TO DO
Copy every line of the data below without changing anything.

RECORD EXTRACTS

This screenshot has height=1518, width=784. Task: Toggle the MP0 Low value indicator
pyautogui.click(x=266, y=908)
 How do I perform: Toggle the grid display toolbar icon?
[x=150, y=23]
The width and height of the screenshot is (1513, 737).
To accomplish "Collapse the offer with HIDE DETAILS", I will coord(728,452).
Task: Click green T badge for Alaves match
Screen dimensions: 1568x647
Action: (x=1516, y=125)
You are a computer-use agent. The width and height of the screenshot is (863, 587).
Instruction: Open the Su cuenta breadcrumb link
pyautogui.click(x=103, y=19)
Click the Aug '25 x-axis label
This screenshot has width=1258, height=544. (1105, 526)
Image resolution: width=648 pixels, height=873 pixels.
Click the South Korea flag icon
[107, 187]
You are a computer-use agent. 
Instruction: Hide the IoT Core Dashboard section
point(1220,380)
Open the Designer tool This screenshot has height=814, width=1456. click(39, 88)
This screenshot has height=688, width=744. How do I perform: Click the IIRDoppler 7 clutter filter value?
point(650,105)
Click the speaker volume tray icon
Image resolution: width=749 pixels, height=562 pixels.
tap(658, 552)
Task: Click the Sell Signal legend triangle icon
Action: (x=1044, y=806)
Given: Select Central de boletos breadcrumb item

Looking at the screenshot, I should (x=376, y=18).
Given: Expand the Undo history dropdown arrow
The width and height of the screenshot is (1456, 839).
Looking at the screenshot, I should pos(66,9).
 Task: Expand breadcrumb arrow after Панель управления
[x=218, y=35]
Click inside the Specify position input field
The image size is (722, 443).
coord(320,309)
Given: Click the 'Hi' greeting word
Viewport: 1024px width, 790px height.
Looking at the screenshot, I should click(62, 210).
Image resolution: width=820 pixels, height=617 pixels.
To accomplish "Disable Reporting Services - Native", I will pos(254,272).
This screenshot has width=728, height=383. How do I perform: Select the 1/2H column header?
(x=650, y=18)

THE OUTPUT
This screenshot has height=1518, width=784. Task: Toggle the MP0 Low value indicator
pyautogui.click(x=266, y=908)
 How do I perform: Toggle the grid display toolbar icon?
[x=150, y=23]
The width and height of the screenshot is (1513, 737).
To accomplish "Collapse the offer with HIDE DETAILS", I will coord(728,452).
Task: Click green T badge for Alaves match
Screen dimensions: 1568x647
Action: (x=1516, y=125)
You are a computer-use agent. The width and height of the screenshot is (863, 587).
Instruction: Open the Su cuenta breadcrumb link
pyautogui.click(x=103, y=19)
Click the Aug '25 x-axis label
This screenshot has width=1258, height=544. (1105, 526)
Image resolution: width=648 pixels, height=873 pixels.
Click the South Korea flag icon
[107, 187]
You are a computer-use agent. 
Instruction: Hide the IoT Core Dashboard section
point(1220,380)
Open the Designer tool This screenshot has height=814, width=1456. click(39, 88)
This screenshot has height=688, width=744. How do I perform: Click the IIRDoppler 7 clutter filter value?
point(650,105)
Click the speaker volume tray icon
Image resolution: width=749 pixels, height=562 pixels.
tap(658, 552)
Task: Click the Sell Signal legend triangle icon
Action: (x=1044, y=806)
Given: Select Central de boletos breadcrumb item

Looking at the screenshot, I should (x=376, y=18).
Given: Expand the Undo history dropdown arrow
The width and height of the screenshot is (1456, 839).
Looking at the screenshot, I should pos(66,9).
 Task: Expand breadcrumb arrow after Панель управления
[x=218, y=35]
Click inside the Specify position input field
The image size is (722, 443).
coord(320,309)
Given: Click the 'Hi' greeting word
Viewport: 1024px width, 790px height.
Looking at the screenshot, I should click(62, 210).
Image resolution: width=820 pixels, height=617 pixels.
To accomplish "Disable Reporting Services - Native", I will pos(254,272).
This screenshot has width=728, height=383. How do I perform: Select the 1/2H column header?
(x=650, y=18)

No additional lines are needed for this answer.